▸ **Work task**:
Copy out each line of the data that holds the word "computer".

▸ **Saved data entries**:
####

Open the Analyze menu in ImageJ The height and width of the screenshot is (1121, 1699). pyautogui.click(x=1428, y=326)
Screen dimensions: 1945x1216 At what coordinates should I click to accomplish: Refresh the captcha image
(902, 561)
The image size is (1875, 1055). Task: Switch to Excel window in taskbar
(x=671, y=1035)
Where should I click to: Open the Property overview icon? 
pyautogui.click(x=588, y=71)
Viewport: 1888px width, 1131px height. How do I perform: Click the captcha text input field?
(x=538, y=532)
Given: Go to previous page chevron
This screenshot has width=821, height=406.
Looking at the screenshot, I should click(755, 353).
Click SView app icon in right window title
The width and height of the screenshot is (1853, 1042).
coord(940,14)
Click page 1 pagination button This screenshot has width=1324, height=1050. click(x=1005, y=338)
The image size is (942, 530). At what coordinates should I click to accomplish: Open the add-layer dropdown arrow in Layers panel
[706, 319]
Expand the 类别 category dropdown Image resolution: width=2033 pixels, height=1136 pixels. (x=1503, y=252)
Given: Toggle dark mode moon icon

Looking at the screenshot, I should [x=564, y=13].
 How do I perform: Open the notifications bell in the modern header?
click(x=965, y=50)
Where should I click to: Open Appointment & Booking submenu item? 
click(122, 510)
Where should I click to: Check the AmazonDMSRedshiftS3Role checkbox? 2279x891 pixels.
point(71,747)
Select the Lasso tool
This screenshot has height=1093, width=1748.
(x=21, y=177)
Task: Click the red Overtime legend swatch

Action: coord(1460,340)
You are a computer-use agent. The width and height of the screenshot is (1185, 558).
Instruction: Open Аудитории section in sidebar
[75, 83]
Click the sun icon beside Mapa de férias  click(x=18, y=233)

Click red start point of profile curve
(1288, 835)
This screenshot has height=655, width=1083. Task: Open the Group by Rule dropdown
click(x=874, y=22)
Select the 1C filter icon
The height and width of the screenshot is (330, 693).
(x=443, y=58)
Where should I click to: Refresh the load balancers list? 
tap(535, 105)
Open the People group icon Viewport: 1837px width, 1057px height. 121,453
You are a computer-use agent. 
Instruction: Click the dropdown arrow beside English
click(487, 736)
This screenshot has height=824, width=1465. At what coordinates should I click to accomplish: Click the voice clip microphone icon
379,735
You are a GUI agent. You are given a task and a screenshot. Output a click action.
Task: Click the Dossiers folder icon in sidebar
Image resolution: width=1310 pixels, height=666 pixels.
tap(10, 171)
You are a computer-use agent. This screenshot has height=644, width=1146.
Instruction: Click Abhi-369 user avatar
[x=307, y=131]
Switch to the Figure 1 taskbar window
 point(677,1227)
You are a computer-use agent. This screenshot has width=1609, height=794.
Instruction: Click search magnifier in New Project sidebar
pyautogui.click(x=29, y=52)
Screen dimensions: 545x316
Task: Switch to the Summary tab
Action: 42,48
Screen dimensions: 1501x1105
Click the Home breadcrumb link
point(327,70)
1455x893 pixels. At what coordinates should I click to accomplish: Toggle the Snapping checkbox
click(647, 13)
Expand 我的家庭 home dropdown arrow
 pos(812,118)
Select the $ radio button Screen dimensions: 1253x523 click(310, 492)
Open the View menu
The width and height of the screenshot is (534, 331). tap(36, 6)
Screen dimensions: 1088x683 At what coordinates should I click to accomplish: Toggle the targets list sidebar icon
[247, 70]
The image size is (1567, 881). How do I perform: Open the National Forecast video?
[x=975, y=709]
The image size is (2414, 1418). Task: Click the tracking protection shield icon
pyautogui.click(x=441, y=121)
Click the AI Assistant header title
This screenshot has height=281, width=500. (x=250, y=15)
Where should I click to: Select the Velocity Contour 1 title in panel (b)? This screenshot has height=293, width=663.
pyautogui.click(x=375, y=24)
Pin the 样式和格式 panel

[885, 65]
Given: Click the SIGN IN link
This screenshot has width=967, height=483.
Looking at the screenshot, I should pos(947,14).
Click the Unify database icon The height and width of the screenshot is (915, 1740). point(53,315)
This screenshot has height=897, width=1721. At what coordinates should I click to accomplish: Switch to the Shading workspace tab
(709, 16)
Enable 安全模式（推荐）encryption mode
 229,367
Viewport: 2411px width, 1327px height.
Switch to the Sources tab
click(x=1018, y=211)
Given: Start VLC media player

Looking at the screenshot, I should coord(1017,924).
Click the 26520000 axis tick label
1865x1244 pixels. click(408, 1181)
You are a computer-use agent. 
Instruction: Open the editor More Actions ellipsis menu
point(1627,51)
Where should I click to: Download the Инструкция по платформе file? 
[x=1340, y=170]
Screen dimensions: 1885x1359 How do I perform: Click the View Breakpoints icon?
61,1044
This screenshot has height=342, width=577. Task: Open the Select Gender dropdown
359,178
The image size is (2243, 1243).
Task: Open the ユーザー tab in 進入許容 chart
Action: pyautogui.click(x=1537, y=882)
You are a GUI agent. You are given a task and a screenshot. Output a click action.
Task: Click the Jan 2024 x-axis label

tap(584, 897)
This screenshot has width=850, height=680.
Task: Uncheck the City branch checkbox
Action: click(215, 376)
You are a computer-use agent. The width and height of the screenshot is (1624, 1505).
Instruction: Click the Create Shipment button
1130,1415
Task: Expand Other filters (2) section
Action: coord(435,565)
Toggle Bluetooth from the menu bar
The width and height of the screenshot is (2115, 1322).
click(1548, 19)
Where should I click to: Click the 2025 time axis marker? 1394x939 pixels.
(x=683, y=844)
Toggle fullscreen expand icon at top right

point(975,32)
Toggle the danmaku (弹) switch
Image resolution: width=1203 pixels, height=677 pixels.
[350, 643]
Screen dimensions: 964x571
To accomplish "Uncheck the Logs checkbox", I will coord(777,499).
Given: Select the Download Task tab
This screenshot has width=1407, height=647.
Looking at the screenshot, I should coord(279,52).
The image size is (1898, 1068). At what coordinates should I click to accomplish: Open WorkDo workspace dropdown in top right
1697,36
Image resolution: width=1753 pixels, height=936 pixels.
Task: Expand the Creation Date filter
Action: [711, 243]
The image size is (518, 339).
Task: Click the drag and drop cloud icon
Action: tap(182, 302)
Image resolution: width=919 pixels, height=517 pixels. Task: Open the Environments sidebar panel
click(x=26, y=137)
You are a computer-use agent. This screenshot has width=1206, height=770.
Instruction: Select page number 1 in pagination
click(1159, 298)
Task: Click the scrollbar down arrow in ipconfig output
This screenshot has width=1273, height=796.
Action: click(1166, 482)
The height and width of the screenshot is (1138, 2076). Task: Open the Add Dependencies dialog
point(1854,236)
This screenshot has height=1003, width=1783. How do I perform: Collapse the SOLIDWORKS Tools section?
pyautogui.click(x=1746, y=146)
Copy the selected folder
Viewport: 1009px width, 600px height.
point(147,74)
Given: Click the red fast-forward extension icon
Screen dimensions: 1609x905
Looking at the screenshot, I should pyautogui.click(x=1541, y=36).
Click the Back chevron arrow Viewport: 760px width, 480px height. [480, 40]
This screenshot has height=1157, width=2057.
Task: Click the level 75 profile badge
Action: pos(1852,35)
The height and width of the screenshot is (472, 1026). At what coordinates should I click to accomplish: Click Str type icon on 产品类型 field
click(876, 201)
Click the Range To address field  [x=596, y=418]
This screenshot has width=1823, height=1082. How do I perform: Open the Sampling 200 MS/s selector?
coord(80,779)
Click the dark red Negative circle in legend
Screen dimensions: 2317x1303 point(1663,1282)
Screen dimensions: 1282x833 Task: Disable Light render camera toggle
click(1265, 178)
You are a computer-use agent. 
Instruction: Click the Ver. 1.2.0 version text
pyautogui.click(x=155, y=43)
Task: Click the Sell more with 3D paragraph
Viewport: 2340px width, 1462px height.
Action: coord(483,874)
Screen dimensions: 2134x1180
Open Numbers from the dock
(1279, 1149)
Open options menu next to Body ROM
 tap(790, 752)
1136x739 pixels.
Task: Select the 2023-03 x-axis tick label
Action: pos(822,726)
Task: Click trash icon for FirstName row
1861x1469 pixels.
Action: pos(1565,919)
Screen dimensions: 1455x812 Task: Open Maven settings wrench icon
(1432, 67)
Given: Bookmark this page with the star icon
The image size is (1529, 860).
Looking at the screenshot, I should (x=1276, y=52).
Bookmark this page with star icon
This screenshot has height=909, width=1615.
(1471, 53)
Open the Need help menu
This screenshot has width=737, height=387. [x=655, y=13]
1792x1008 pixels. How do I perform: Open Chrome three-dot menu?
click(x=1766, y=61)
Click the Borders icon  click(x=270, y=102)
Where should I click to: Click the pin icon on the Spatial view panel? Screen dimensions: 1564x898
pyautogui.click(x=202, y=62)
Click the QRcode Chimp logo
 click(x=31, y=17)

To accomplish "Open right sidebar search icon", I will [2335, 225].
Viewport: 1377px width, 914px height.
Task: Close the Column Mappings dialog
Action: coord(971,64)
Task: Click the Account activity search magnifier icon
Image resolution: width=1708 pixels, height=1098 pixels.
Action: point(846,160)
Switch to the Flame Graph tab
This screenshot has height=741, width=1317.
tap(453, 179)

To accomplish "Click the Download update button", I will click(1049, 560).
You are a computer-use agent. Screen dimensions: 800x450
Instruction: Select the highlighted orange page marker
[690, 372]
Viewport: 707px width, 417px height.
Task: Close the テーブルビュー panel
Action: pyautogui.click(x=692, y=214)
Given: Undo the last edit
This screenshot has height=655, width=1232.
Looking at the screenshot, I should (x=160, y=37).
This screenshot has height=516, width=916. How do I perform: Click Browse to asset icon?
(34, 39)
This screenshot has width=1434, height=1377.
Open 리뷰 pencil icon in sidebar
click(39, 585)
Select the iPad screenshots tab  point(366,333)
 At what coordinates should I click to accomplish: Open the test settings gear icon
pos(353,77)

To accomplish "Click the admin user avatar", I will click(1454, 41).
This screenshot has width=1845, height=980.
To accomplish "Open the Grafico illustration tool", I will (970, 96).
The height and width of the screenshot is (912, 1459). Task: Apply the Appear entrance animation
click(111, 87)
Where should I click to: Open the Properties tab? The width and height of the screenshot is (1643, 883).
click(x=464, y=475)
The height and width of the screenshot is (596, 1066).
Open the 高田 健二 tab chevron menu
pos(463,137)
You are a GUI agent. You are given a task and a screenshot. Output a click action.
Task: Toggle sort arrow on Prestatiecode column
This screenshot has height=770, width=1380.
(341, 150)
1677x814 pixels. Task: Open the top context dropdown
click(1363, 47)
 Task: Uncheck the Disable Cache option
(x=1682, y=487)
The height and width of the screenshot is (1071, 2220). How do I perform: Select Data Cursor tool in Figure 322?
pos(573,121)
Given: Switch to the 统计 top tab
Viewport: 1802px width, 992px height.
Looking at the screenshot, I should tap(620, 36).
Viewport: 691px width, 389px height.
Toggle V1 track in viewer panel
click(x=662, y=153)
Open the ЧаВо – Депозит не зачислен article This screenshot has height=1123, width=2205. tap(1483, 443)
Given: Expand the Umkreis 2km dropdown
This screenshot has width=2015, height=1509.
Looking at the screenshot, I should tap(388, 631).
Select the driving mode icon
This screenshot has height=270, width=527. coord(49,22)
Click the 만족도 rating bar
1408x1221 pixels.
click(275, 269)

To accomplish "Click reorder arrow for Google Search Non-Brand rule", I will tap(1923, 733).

####

▸ **Answer to this exercise**:
You are a computer-use agent. The width and height of the screenshot is (1185, 558).
You are a computer-use agent. 
You are a computer-use agent. This screenshot has height=644, width=1146.
You are a computer-use agent. This screenshot has width=1609, height=794.
You are a computer-use agent. 
You are a computer-use agent. The width and height of the screenshot is (1624, 1505).
You are a computer-use agent. This screenshot has width=1206, height=770.
You are a computer-use agent. 
You are a computer-use agent. Screen dimensions: 800x450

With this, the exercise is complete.